Daily Comment (March 24, 2025)

by Patrick Fearon-Hernandez, CFA, and Thomas Wash

[Posted: 9:30 AM ET] | PDF

Our Comment today opens with new indications that the Trump administration’s “reciprocal” tariffs to be announced on April 2 could be narrower than expected. The news is giving a significant boost to US stocks so far this morning. We next review several other international and US developments with the potential to affect the financial markets today, including a snap election called in Canada for April 28 and growing pushback against a US plan to impose big, new fees on Chinese ships calling at US ports.

US Tariff Policy: Administration officials over the weekend said the new “reciprocal” tariffs that President Trump plans to announce on April 2 will likely be narrower than expected. It appears that officials are coalescing around a plan to impose big tariffs against just 15 nations that have especially large trade imbalances with the US, although other countries could also be hit with more modest levies.

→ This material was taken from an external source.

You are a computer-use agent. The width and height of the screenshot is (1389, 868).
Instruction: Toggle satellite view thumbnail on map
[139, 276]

The officials also suggest Trump will hold off on some of the broad sectoral tariffs that he has threatened, such as those on autos and pharmaceuticals.

  • News of the narrower tariffs has given a strong boost to US stock futures so far this morning, suggesting that stock prices will jump after the open.
  • Nevertheless, we would caution that President Trump could still change his mind and impose broader tariffs than what today’s reports indicate. In addition, whatever tariffs are announced on April 2 could subsequently be modified, and other tariff announcements could come later. In other words, the situation remains fluid, which will probably prompt continued stock market volatility in the coming weeks.

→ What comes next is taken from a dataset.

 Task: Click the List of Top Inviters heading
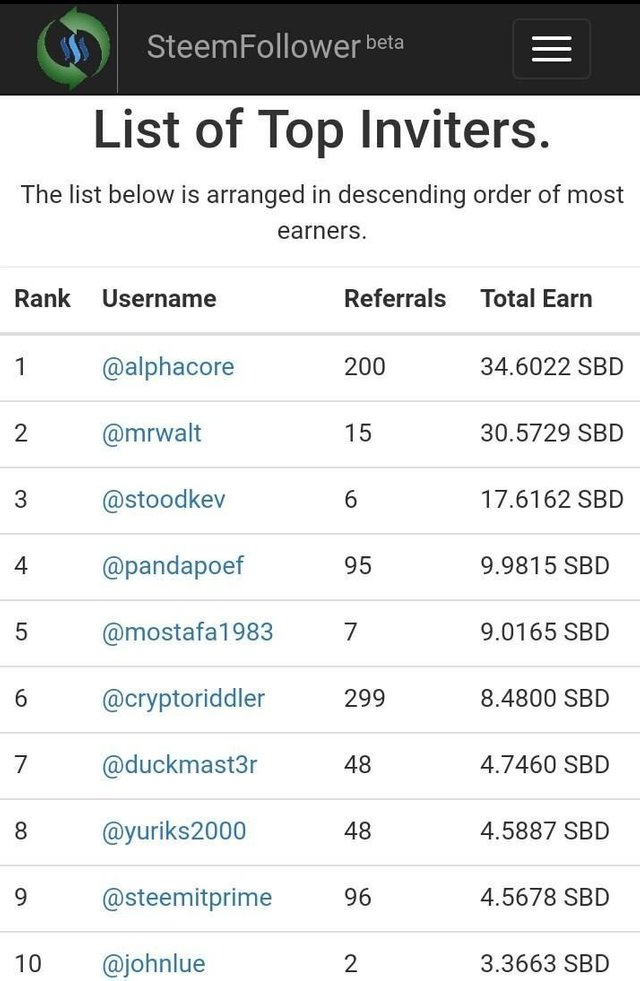[x=322, y=130]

European Stock Market: Now that European stocks have performed so well in the first quarter of 2025, it’s notable that German software firm SAP today has overtaken Danish pharmaceutical giant Novo-Nordisk as the continent’s most valuable company in terms of market cap. SAP’s stock price has surged some 40% over the last year as it successfully migrated its business to the cloud. In contrast, Novo-Nordisk’s stock value has been roughly halved as investors question how it will follow up its recent success with weight-loss drugs.

Eurozone: In a preliminary report, S&P Global and Hamburg Commercial Bank said their March composite purchasing managers’ index rose to 50.4 from 50.2 in February. Like most major PMIs, the one for the eurozone is designed so that readings over 50 indicate expanding activity. At its current level, the data suggests that the eurozone economy is growing, but just barely. The region’s slow growth and susceptibility to new US tariffs will likely be a test for European stocks going forward.

Japan: In an interview with the Financial Times today, Finance Minister Katō warned that Japan hasn’t truly exited its long period of deflation, even though the headline consumer price index has shown annual inflation as high as 4.0% in recent months. According to Katō, inflation in Japan today is largely the “wrong kind,” reflecting the weak yen (JPY) and high commodity prices, rather than strong underlying economic growth. The statement suggests the government will continue looking for ways to boost consumer demand and overall economic growth.

China: Researchers have unveiled a device that can cut through armored subsea communication cables at a depth of up to 4,000 meters — twice the maximum operational depth of today’s subsea telecom infrastructure. The revelation apparently marks the first time any country has officially disclosed that it has such an asset.

  • Although ostensibly for civilian salvage and deep-sea mining, the device could be deployed by submarines to cut critical communication lines between Chinese adversaries in time of geopolitical tension or war. For example, the device could be used to cut the telecom cables linking the US to Japan or Taiwan.
  • China and Russia have already been linked to multiple cable-cutting incidents in relatively shallow waters around Taiwan and in the Baltic Sea, but the damage in those cases has been from ships dragging their anchors. The new Chinese device, if it’s real, could threaten a much bigger swath of the world’s telecom infrastructure.

Turkey: Mass protests against the detention of Istanbul mayor Ekrem İmamoğlu  continued over the weekend, resulting in the arrests of hundreds of demonstrators. President Erdoǧan apparently had the popular İmamoğlu arrested last week to keep him from potentially winning the country’s upcoming elections. The arrest of İmamoğlu has raised concerns about Erdoǧan’s government becoming even more authoritarian, raising the risk of continued political unrest, economic disruptions, and weaker stock prices.

Canada: Yesterday, Prime Minister Carney, who assumed the office from Justin Trudeau just nine days earlier, called snap elections for April 28. The quick election comes as Carney’s Liberal Party has seen a resurgence in support in response to US President Trump’s threat to take control of Canada. If Carney can take advantage of the Liberals’ rebound in the polls, Ottawa’s economic policy would likely see only a limited moderation versus the progressive policies followed by Trudeau.

US Port Fees: The Wall Street Journal today says that hundreds of trade associations, farmers, and other individuals have filed protests or asked to speak at a hearing this week on the Trump administration’s proposal to impose big fees on Chinese ships calling at US ports. The proposed fees have bipartisan support among policymakers, having stemmed from a probe ordered last year by President Biden. However, the groundswell of criticism by shippers concerned about higher costs raises the chance that the fees will be reduced or eliminated.